1. New Variant of Dangerous Kronos Banking Malware Spreading via Malicious Word Documents
A new variant of Kronos Banking Trojan appeared in wild targeting users. The Trojan first appeared in 2014 and disappeared after a few years.
With the new variant of Kronos Banking Trojan, it uses the Tor anonymizing network for establishing communication with the command and control server.
The banking Trojan uses man-in-the-browser techniques to inject and modify the web pages of financial institutions to steal credentials, account information, other user information, and money through fraudulent transactions. It also has keylogging and hidden VNC as an added functionality.
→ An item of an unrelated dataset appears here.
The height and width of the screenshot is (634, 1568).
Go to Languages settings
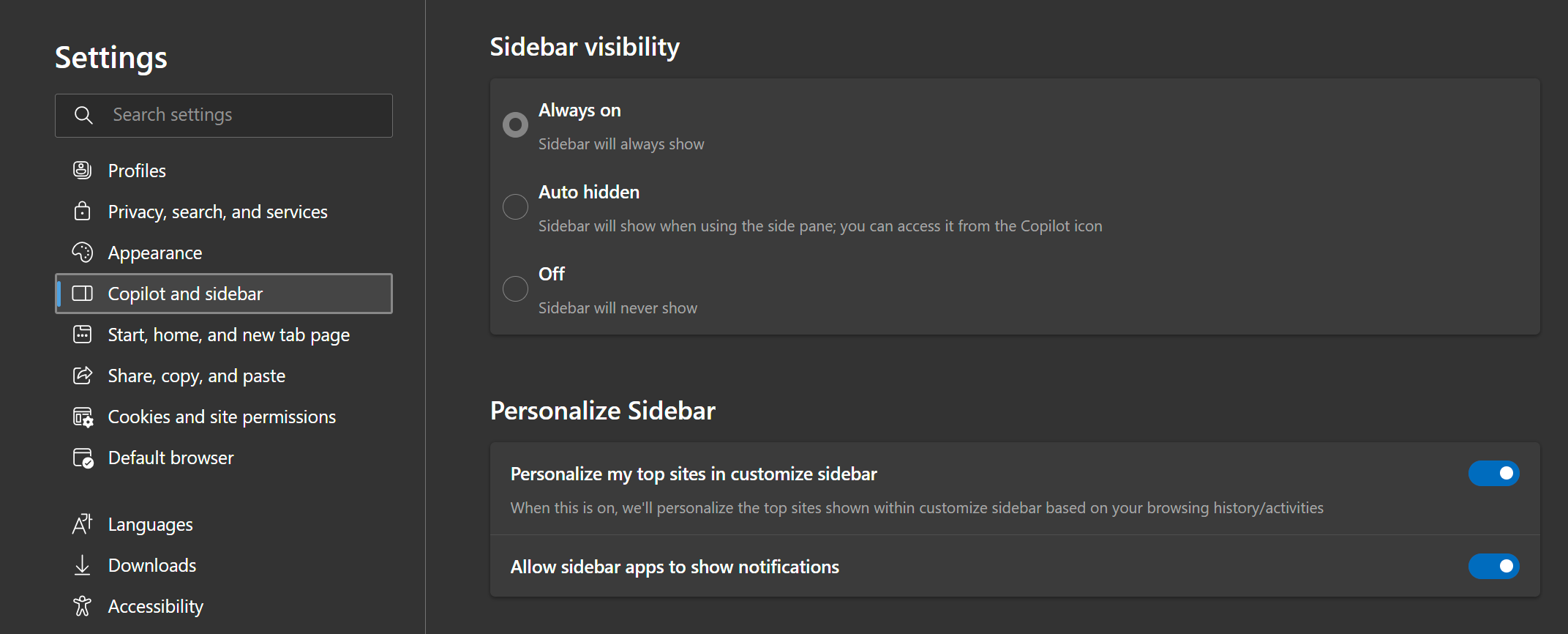(150, 525)
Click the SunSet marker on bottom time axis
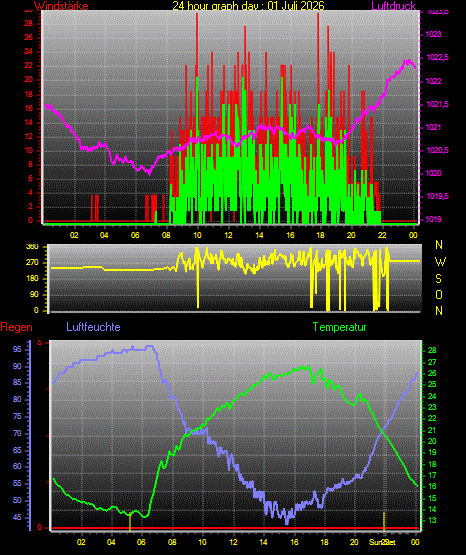This screenshot has width=466, height=555. [382, 542]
With the 2018 version it shares the same similarities with the older versions, the only major change is the URLs anonymized with TOR network.
Cyber Security Tips: (For Safe Banking)
- Always remember that any of your bank’s representatives never send you email/SMS or call you over phone to get your personal information, password or one time SMS.
- Never click on any links provided in the emails.
- Always log on to a banking site by typing the proper URL in the address bar.
- Immediately change your passwords if you have accidentally revealed your credentials to anyone.
- Before providing your user id and password, ensure that the URL of the login page starts with the text ‘https://‘ and is not ‘http://’.
- Ensure that you have installed the latest anti-virus/anti spyware/activated firewall/security patches on your computer or even your smart phones.